Working on the lines similar to the linear case, the dual problems corresponding to the primal optimization problems (Kernel- ν-TWSVR-1) and (Kernel- ν-TWSVR-2) can be obtained as

$$\begin{array}{@{}rcl@{}} &&\min\limits_{\alpha} \frac{1}{2}\alpha^{T}H(c_{1}I+H^{T}H)^{-1}H^{T}\alpha \\ & &-Y^{T}H(c_{1}I+H^{T}H)^{-1}H^{T}\alpha + Y^{T}\alpha \\ &&\text{subject to,} \\&&0 \leq \alpha \leq \frac{c_{2} }{l}e , \\ & &e^{T}\alpha\leq c_{2}\nu_{1} , \end{array} $$

(36)

and

$$\begin{array}{@{}rcl@{}} &&\min\limits_{\lambda} \frac{1}{2}\lambda^{T}H(c_{3}I+H^{T}H)^{-1}H^{T}\lambda \\ &&+Y^{T}H(c_{3}I+H^{T}H)^{-1}H^{T}\lambda -Y^{T}\lambda \\ &&\text{subject to,}\\ && 0 \leq \lambda \leq \frac{c_{4}}{l}e, \\ & & e^{T}\lambda\leq c_{4}\nu_{2}, \end{array} $$

(37)

respectively.

Here H= $\left [\begin {array}{cc} K(A,A^{T}), & e \\ \end {array}\right ]$ and the augmented vectors $v_{1} = \left [\begin {array}{cc} w_{1} \\ b_{1} \end {array}\right ]$ and $v_{2} = \left [\begin {array}{cc} w_{2} \\ b_{2} \end {array}\right ]$ are given as

$$\begin{array}{@{}rcl@{}} v_{1} = (c_{1}I+H^{T}H)^{-1} H^{T}(Y-\alpha), \end{array} $$

(38)

and

$$\begin{array}{@{}rcl@{}} v_{2} = (c_{3}I+H^{T}H)^{-1} H^{T}(Y+\lambda). \end{array} $$

(39)

For a given value $x \in \mathbb {R}^{n}$, the estimated regressor is obtained as

$$\begin{array}{@{}rcl@{}} f(x) &=& \frac{1}{2}(f_{1}(x)+f_{2}(x)) \\ &=& \frac{1}{2}(u_{1}+u_{2})^{T}K(A,x)+ \frac{1}{2}(b_{1}+b_{2}). \end{array} $$

Proposition 1

Suppose ν-TWSVR is applied on a dataset which results 𝜖 ₁ (respectively 𝜖 ₂ ) > 0, then following statements hold.

(a)
v ₁ (respectively v ₂ ) is an upper bound on fraction of error ξ(respectively η).
(b)
v ₁ (respectively v ₂ ) is a lower bound on fraction of support vectors for up bound (respectively down bound) regressor.

Proof

The proof of the proposition is described in Appendix A. □

Remark 1

ν ₁(respectively ν ₂) can be used to control the number of points allowed to contribute to errors. Furthermore, it has been experimentally observed that if ν ₁(respectively ν ₂) > 1 then 𝜖 ₁(respectively 𝜖 ₂)= 0. For ν ₁(respectively ν ₂) < 1, it can still happen that 𝜖 ₁(respectively 𝜖 ₂)= 0 if the data is noise free.

6 Experimental results

This section experimentally verifies claims made in this paper. To show the efficacy of our proposed algorithm, we have considered artificial and UCI-benchmark datasets [13]. We have also compared the proposed algorithm with 𝜖-TSVR and shown that the proposed algorithm outperforms it in practice. All the simulations have been performed in Matlab 12.0 environment (http://in.mathworks.com/) on Intel XEON processor with 16.0 GB RAM. Throughout these experiments we have used the RBF kernel $exp\left (\frac {-||x-y||^{2}}{q}\right )$ where q is the kernel parameter.

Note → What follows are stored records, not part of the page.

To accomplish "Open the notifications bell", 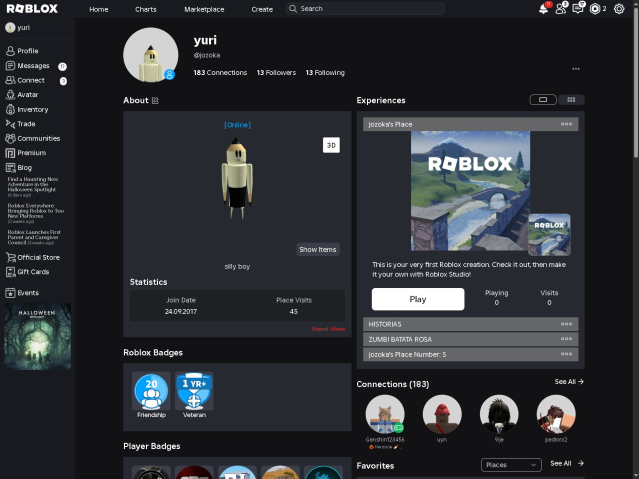I will (542, 8).
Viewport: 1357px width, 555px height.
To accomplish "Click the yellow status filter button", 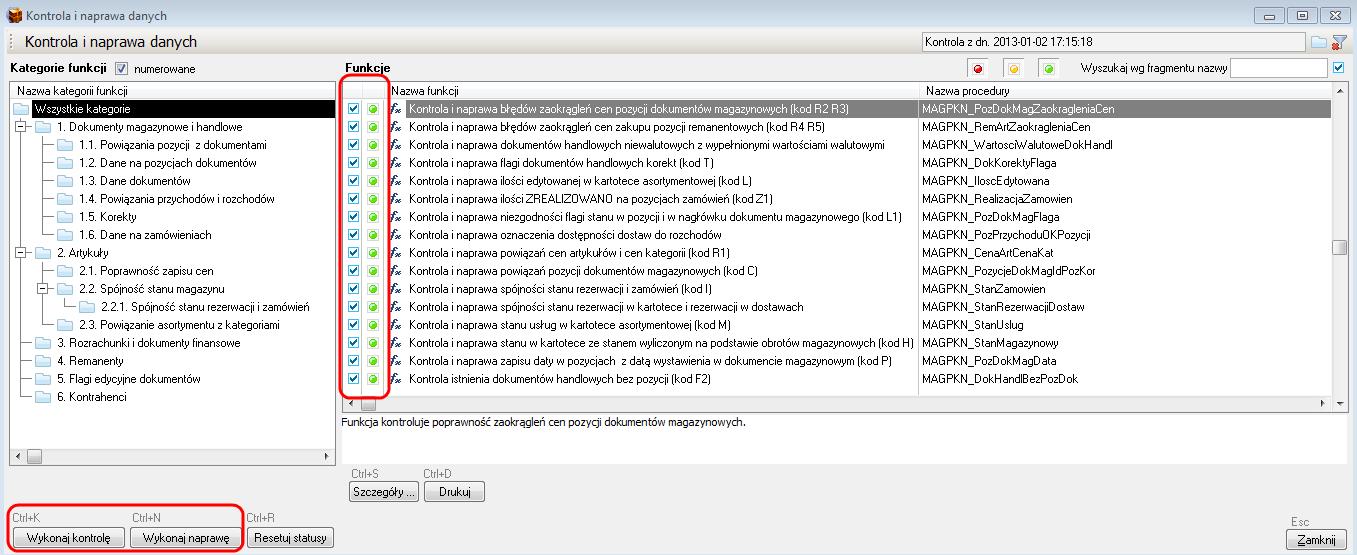I will (1014, 68).
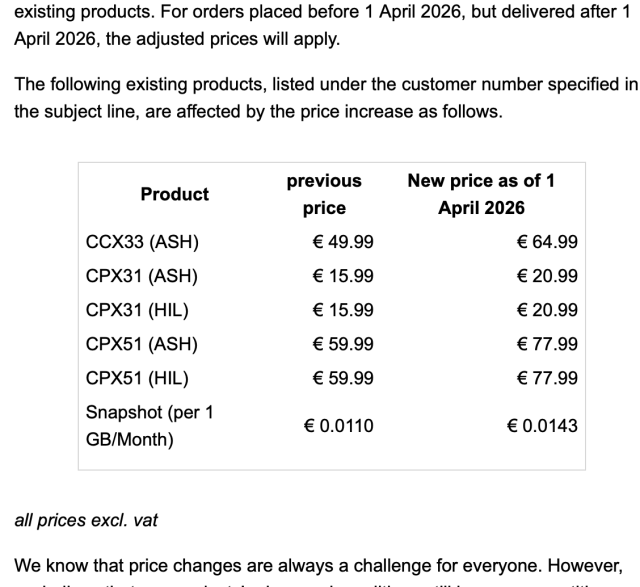Click the New price as of 1 April 2026 header
This screenshot has width=640, height=587.
coord(481,194)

One of the issues with the 𝜖-TSVR model is that it involves a large number of parameters which should be tunned in order to meet the desired accuracy level. To reduce the computational complexities of parameter selection involved in 𝜖-TSVR, we have set c ₁ = c ₂, c ₃ = c ₄ and 𝜖 ₁ = 𝜖 ₂. We have also set c ₁ = c ₃, c ₂ = c ₄ and ν ₁ = ν ₂ for the proposed method for all kinds of experiments. For artificial datasets, we have considered two type of synthetic training dataset (x _i, y _i) for i = 1,2,..,l as follow

Type 1 :: $$\begin{array}{@{}rcl@{}} y_{i} = \frac{sin(x_{i})}{x_{i}} + \xi_{i} ~~\xi_{i}\sim N(0,\sigma) ~~,~~ x_{i} \in U[-4\pi ,4\pi]. \end{array} $$
Type 2 :: $$\begin{array}{@{}rcl@{}} y_{i} = x_{i}^{\frac{2}{3}} + \xi_{i} ~~\xi_{i}\sim N(0,\sigma)~~,~x_{i} \in U[-2 ,2]. \end{array} $$

Table 1 list the different performance metrics for a regression model where $y^{\prime }_{i}$ is the predicted value of y _i and $\overline {y}$ denotes the mean of y _i for i = 1 , 2 ,...l.

Table 1 Performance metrics and their calculations

Full size table

To avoid the biased comparison, ten independent groups of noisy samples are generated randomly using the Matlab toolbox for synthetic datasets which consists of 100 training samples and 655 non-noise testing samples. For artificial datasets, we have also solved the primal problem of ν-TWSVR as we have to retrieve the value of 𝜖 ₁ and 𝜖 ₂.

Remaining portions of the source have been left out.